U.S. News & World Reports 2025 rankings include:
- No. 1 in Most Innovative Schools (National Liberal Arts Colleges)
- No. 3 First-Year Experience (National Liberal Arts Colleges)
- No. 3 in Best Undergraduate Teaching (National Liberal Arts Colleges)
- No. 6 in Study Abroad (National Liberal Arts Colleges)
- No. 6 (tie) in Learning Communities (National Liberal Arts Colleges)
- No. 14 (tie) in Co-ops/Internships (National Liberal Arts Colleges)
- No. 28 in Best Value Schools (National Liberal Arts Colleges)
- No. 63 (tie) among National Liberal Arts Colleges
Princeton Review's 2023 rankings include:
- The Best 388 Colleges
- No. 1 for Town-Gown Relations are Great (Private Schools)
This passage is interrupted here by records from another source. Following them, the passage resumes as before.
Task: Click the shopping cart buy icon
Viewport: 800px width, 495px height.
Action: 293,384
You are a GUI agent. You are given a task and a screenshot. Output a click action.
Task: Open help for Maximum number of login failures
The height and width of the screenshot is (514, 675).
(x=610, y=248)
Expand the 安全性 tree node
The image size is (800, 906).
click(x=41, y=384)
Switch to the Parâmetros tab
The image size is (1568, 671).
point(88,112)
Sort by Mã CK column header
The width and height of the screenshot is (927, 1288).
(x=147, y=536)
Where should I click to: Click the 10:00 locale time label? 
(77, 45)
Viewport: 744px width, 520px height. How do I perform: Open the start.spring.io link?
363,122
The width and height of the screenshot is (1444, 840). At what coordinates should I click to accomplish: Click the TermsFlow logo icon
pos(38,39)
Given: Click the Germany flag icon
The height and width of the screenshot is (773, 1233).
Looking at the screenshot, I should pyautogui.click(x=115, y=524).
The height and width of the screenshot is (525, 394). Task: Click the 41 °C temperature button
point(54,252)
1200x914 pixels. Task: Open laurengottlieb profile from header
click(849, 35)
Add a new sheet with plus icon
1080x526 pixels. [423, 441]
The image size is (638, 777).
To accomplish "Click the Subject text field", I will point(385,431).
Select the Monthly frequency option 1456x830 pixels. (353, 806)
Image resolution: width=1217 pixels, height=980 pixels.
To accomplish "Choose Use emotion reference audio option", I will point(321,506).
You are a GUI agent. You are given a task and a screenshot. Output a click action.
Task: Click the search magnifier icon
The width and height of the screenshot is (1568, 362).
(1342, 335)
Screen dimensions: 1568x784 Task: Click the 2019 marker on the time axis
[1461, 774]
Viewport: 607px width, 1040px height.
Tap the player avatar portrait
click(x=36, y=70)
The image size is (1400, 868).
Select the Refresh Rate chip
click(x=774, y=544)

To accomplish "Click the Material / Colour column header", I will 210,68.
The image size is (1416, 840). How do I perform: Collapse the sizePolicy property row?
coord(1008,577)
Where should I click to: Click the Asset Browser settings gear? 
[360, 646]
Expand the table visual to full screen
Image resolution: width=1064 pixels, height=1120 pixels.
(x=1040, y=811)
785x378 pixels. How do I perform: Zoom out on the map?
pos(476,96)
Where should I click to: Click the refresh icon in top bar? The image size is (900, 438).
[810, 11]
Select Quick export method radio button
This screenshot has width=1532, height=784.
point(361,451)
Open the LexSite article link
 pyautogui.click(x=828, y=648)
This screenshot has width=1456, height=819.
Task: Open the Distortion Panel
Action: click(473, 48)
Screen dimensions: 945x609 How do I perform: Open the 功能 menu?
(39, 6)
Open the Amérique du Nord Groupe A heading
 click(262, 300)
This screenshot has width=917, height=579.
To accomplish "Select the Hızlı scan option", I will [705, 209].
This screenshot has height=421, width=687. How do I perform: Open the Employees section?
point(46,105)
- No. 3 for Best Schools Making an Impact (Private Schools)
- No. 5 for LGBTQ-Friendly (Private Schools)
- No. 6 for Best Alumni Network (Private Schools)
- No. 11 for Best Student Support and Counseling Services (Private Schools)
- No. 18 for Best Classroom Experience (Private Schools)
- No. 47 for Top Green Colleges

== Media production on campus ==
The campus has been a filming location for many productions, including the filming location for Windsor College in Scream 2, with its campus standing in for the fictional university where Sidney Prescott enrolls to escape her past. The college's Gothic architecture, particularly Agnes Scott (Main) Hall, provided the backdrop for many scenes, including the gazebo where a key reunion takes place. Complaints by students and alumni about disrespectful production crews and about sexist content in nonetheless rental-income-generating projects such as Road Trip: Beer Pong and Van Wilder: Freshman Year led to a new policy that requires school review of potential projects, responsibility training for crew members and extras, and at least one educational opportunity for students.